Este derecho era, antes de la Reforma de 1994, el que se materializaba a través de la elección del intendente por el Presidente de la Nación, porque este representa la voluntad federal de la mayoría del pueblo que, de manera indirecta, ejercía así su derecho de gobierno de su propio territorio federal, el territorio que le pertenece a todo nuestro pueblo.

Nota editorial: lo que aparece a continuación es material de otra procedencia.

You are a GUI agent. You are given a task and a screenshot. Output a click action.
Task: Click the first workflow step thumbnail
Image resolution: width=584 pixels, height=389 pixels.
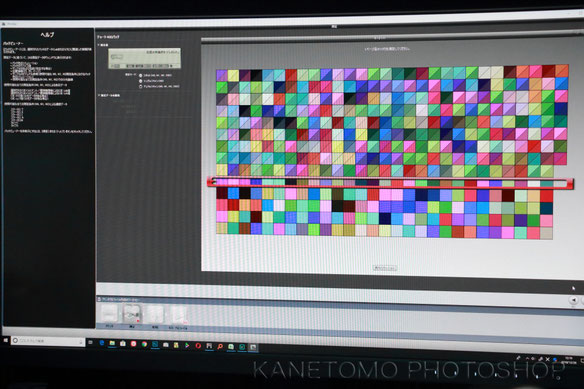pos(110,314)
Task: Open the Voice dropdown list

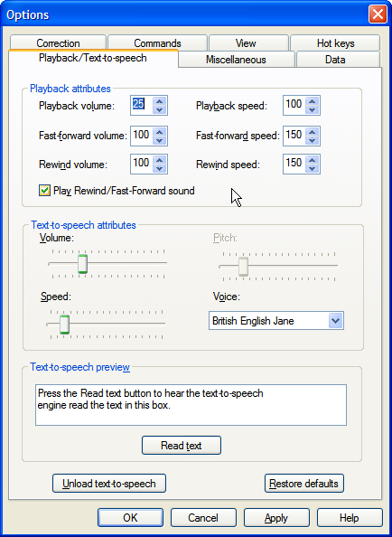Action: pyautogui.click(x=336, y=321)
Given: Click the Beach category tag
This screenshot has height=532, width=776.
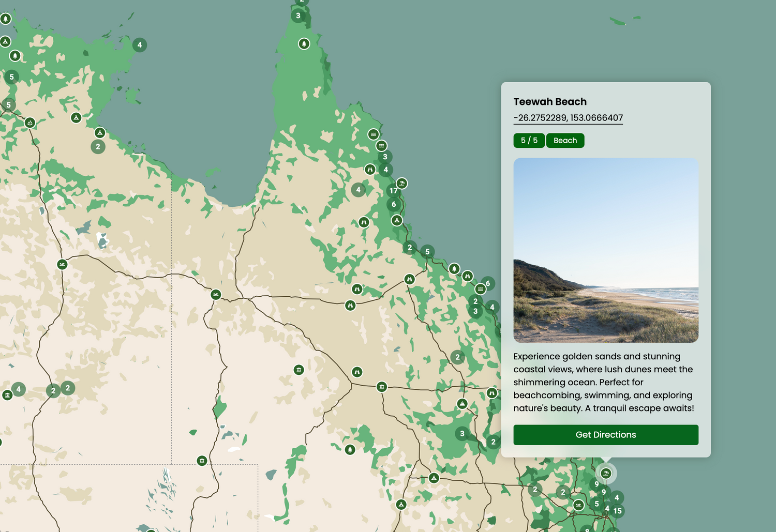Looking at the screenshot, I should click(565, 141).
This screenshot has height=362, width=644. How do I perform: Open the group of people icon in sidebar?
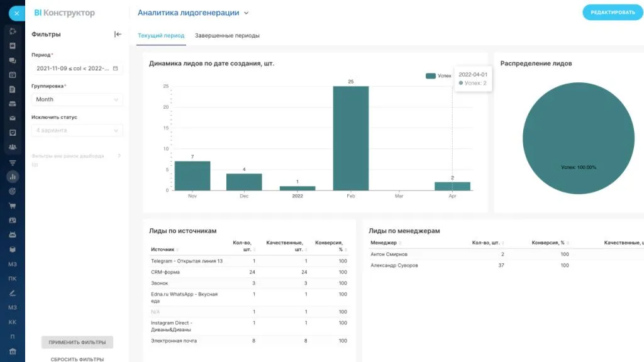(13, 147)
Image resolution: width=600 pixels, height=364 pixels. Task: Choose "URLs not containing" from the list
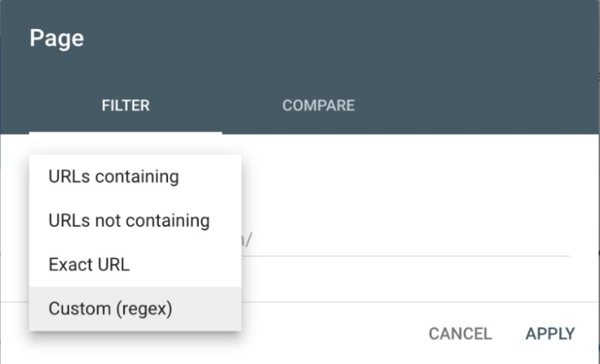135,221
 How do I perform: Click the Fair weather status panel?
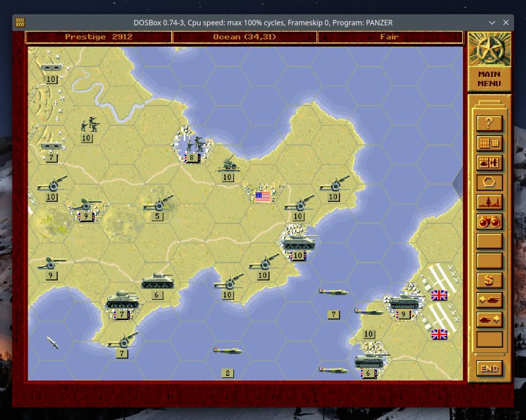(389, 37)
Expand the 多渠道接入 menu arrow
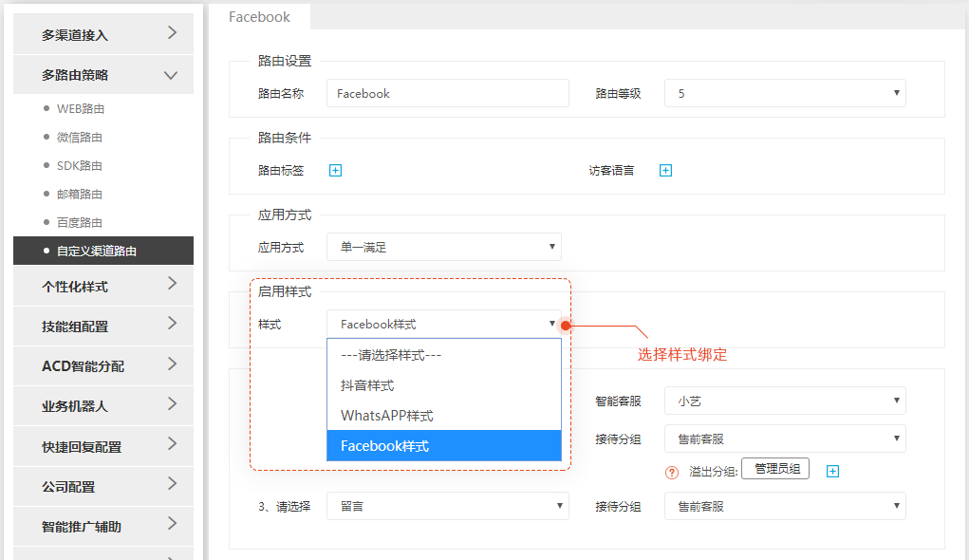This screenshot has height=560, width=969. pos(172,33)
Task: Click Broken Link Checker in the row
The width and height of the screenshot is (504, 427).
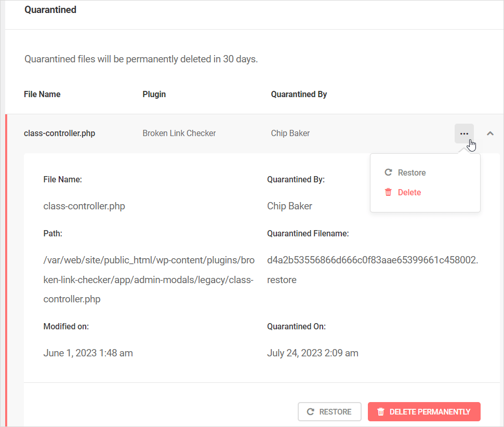Action: click(179, 133)
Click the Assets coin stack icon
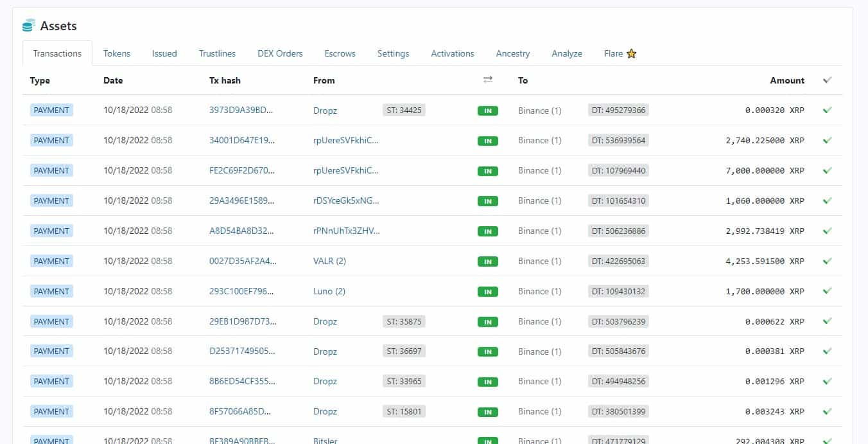 [28, 26]
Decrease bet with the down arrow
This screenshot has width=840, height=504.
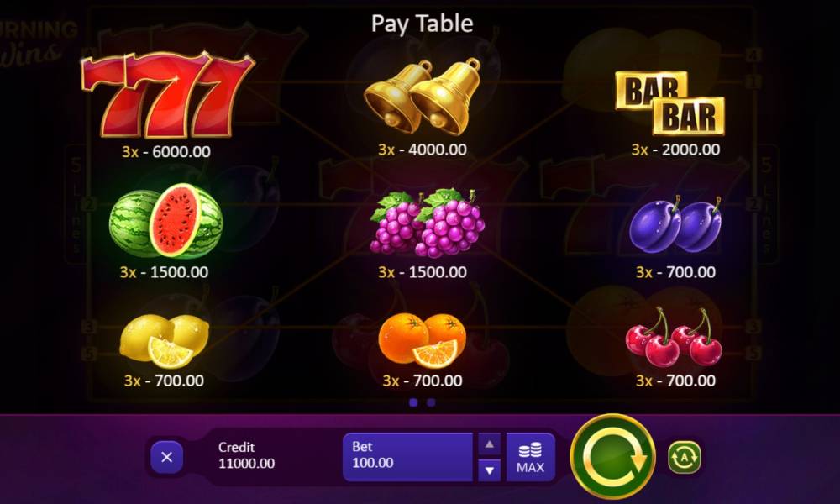(x=489, y=470)
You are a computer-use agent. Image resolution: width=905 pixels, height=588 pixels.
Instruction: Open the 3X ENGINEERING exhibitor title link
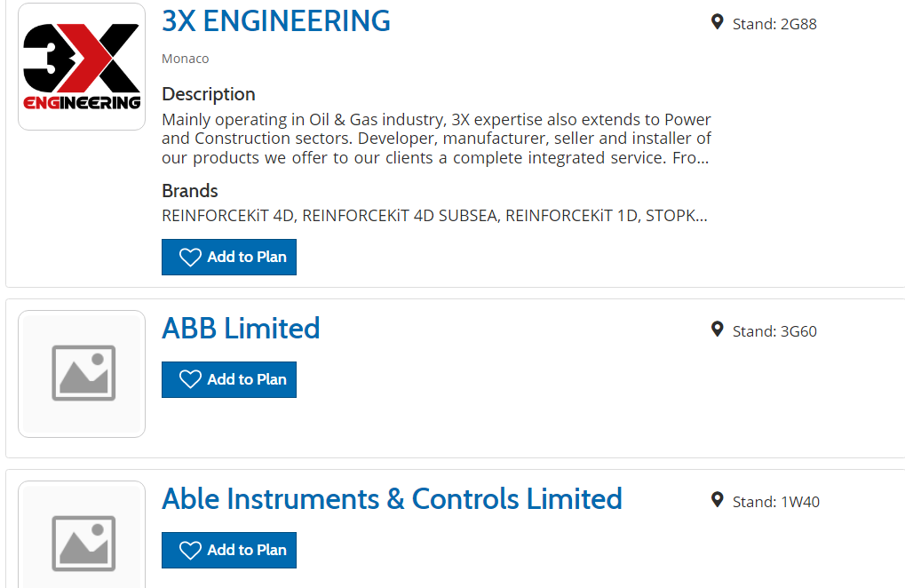[x=275, y=20]
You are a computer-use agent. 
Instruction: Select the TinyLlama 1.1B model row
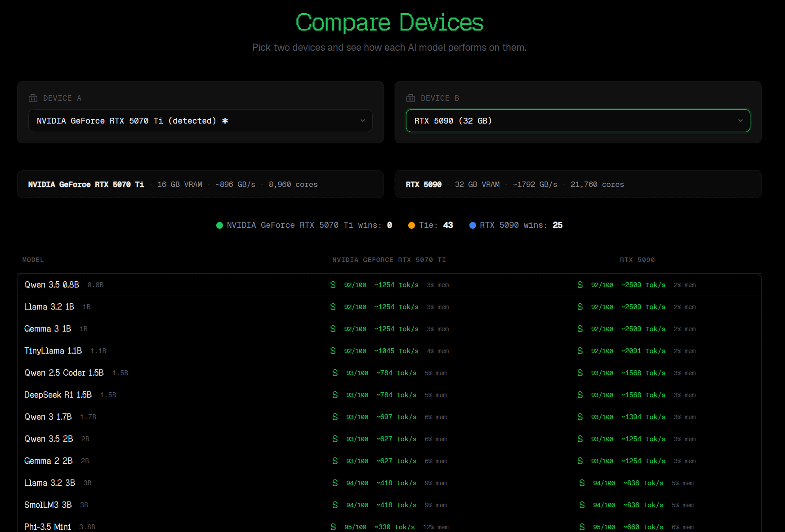tap(53, 351)
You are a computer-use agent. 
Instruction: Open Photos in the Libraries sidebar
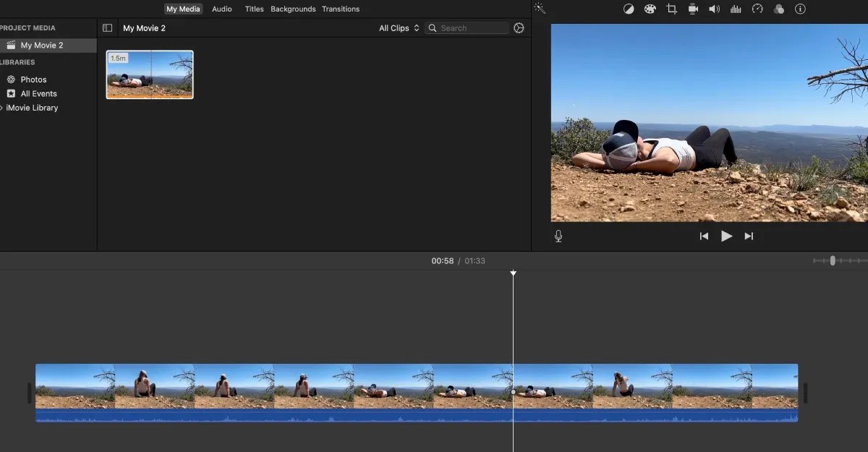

La ciudad de Buenos Aires se nutre del inmenso aporte del resto de los habitantes de la Confederación, es el pequeño y más rico territorio federal gracias a aquel aporte, pero al pueblo que lo produce le fue negado su derecho a intervenir en la elección de su gobierno, creándose una entidad híbrida, enriquecida por su condición de centro medular del poder; un caso mundialmente único de ciudad que al mismo tiempo pretende confundirse con un estado casi independiente, expoliador, discriminador, que pese a vivir del resto del pueblo argentino y de las provincias confederadas, parece pensar solo en sí mismo –situación que está poniendo en palmaria evidencia el problema grave que sufrimos por la pandemia de Covid-19–, tal como lo hace un ente parasitario.

Dar este debate, profundizarlo, que se haga carne en la conciencia de todo el pueblo argentino, es un desafío que nos debe convocar a todos y todas, con miras a que resulte uno de los puntos importantes a incluir en una futura e imprescindible nueva Constitución.